**Work request:**
Return the following entries verbatim, beginning at the line that contains "Locate an element" and ending after the line that contains "pyautogui.click(x=831, y=891)".

==============================

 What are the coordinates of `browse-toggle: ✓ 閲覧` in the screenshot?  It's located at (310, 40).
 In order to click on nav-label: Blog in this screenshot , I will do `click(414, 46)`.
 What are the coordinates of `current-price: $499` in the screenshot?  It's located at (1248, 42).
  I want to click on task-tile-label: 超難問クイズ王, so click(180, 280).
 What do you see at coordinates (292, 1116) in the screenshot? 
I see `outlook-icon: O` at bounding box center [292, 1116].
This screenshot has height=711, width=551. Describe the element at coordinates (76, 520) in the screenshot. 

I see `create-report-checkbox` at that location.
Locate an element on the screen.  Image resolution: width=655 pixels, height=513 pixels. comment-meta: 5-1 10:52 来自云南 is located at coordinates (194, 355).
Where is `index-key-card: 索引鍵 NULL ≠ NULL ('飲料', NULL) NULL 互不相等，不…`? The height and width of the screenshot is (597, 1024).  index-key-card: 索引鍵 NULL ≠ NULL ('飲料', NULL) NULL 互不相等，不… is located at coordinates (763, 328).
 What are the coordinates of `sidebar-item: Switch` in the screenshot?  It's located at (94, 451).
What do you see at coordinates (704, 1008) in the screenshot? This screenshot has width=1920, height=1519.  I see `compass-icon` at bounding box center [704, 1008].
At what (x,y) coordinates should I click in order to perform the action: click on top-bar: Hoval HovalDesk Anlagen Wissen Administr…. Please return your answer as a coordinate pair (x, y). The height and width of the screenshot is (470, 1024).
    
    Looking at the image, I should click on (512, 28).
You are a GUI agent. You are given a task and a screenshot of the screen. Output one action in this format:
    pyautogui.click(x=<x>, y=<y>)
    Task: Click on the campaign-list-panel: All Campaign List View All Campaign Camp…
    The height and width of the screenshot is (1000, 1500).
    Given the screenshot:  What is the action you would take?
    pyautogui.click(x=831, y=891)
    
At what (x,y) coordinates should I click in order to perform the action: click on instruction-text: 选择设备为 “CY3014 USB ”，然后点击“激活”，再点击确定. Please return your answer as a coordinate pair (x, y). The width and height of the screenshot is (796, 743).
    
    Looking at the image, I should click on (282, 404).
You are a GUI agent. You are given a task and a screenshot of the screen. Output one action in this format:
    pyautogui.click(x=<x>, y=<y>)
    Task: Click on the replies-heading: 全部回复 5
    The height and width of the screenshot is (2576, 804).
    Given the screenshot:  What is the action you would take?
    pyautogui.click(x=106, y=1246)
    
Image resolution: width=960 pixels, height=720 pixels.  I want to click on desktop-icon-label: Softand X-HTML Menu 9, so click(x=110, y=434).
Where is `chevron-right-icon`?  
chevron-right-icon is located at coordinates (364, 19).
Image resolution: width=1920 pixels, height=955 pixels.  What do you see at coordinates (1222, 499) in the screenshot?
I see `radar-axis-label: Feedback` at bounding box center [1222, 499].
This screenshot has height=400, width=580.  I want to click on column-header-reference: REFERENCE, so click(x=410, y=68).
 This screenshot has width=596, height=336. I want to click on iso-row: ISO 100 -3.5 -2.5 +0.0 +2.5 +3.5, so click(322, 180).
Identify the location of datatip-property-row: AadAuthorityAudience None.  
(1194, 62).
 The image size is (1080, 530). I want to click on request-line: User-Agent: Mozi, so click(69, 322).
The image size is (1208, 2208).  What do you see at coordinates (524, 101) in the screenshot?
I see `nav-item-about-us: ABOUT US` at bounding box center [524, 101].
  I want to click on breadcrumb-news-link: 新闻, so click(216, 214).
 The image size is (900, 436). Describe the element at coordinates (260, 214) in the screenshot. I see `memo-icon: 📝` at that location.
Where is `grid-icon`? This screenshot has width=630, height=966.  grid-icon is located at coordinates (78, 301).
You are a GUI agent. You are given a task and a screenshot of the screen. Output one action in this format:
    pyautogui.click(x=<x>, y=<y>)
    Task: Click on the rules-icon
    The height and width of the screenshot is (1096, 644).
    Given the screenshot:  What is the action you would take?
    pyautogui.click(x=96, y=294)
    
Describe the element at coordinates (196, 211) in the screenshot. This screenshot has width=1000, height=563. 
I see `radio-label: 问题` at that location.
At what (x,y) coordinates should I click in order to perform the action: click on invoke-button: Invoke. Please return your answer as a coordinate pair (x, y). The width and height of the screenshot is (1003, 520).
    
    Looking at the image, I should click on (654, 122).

==============================

**Exercise output:**
Locate an element on the screen.  Image resolution: width=655 pixels, height=513 pixels. comment-meta: 5-1 10:52 来自云南 is located at coordinates (194, 355).
Where is `index-key-card: 索引鍵 NULL ≠ NULL ('飲料', NULL) NULL 互不相等，不…`? The height and width of the screenshot is (597, 1024).  index-key-card: 索引鍵 NULL ≠ NULL ('飲料', NULL) NULL 互不相等，不… is located at coordinates (763, 328).
 What are the coordinates of `sidebar-item: Switch` in the screenshot?  It's located at (94, 451).
What do you see at coordinates (704, 1008) in the screenshot? This screenshot has width=1920, height=1519.  I see `compass-icon` at bounding box center [704, 1008].
At what (x,y) coordinates should I click in order to perform the action: click on top-bar: Hoval HovalDesk Anlagen Wissen Administr…. Please return your answer as a coordinate pair (x, y). The height and width of the screenshot is (470, 1024).
    
    Looking at the image, I should click on (512, 28).
You are a GUI agent. You are given a task and a screenshot of the screen. Output one action in this format:
    pyautogui.click(x=<x>, y=<y>)
    Task: Click on the campaign-list-panel: All Campaign List View All Campaign Camp…
    The height and width of the screenshot is (1000, 1500).
    Given the screenshot:  What is the action you would take?
    pyautogui.click(x=831, y=891)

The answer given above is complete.